The story-line is as simple as it is stark: the Earth is in an intricately balanced equilibrium of temperature, ocean currents and weather patterns, and this equilibrium is being distorted. Massive disruption is going to occur without major corrective measures.
(2)
To reduce modern climate change to one variable, CO2, or a small proportion of one variable – human-induced CO2 – is not science. To try to predict the future based on just one variable (CO2) in extraordinarily complex natural systems is folly. Yet when astronomers have the temerity to show that climate is driven by solar activities rather than CO2 emissions, they are dismissed as dinosaurs undertaking the methods of old-fashioned science.

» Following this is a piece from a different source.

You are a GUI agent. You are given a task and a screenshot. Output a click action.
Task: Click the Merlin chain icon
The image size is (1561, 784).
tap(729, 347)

What this indicates, other than Sheehan’s impressionability, is the complexity of the debate and the fallibility of journalists in reporting scientific findings. Obviously the media has a role to play in voicing dissident opinions, but for the most part they have obscured rather than clarified the various positions on global warming.In attempting to honour journalistic objectivity by presenting ‘both sides’ of the story, the media has often given equal and unwarranted weight to the sceptic camp.
Not long after Sheehan’s column was published, The Australian reported on data indicating that parts of the Antarctic ice are growing (‘Revealed: Antarctic ice growing, not shrinking’) generating further scepticism in the editorial pages:
DELIGHTED doomsayers who applauded the announcement last week that an ice sheet on the west Antarctic cost was collapsing should leave the champagne on ice. Because, as Greg Roberts reports in The Weekend Australian, it appears everything is icier in most of Antarctica.
At the same time Miranda Devine was arguing in a similar vein under the headline: ‘Planet doomsayers need a cold shower’:
It seems that when it comes to convincing the Government to take drastic, jobs-killing, economy-crushing and ultimately futile unilateral action on climate change, the ends justify the means. “How we get there matters much less than the fact that [emissions] are very low by 2050,” CSIRO’s Dr Michael Raupach, told the inquiry.
The purpose here is not to take sides, but rather to highlight the confusing and often contradictory message emerging from these headlines. What is the public supposed to make of Devine’s article balanced against Garnaut’s call for urgent climate action? I would argue that there is a need for a more critical press in climate change issues; more investigative features to balance out the disproportionate number of opinion pieces in this highly technical and nuanced area. Without this I fear that the public will become -are already becoming- increasingly confused and often cynical about the entire climate change debate.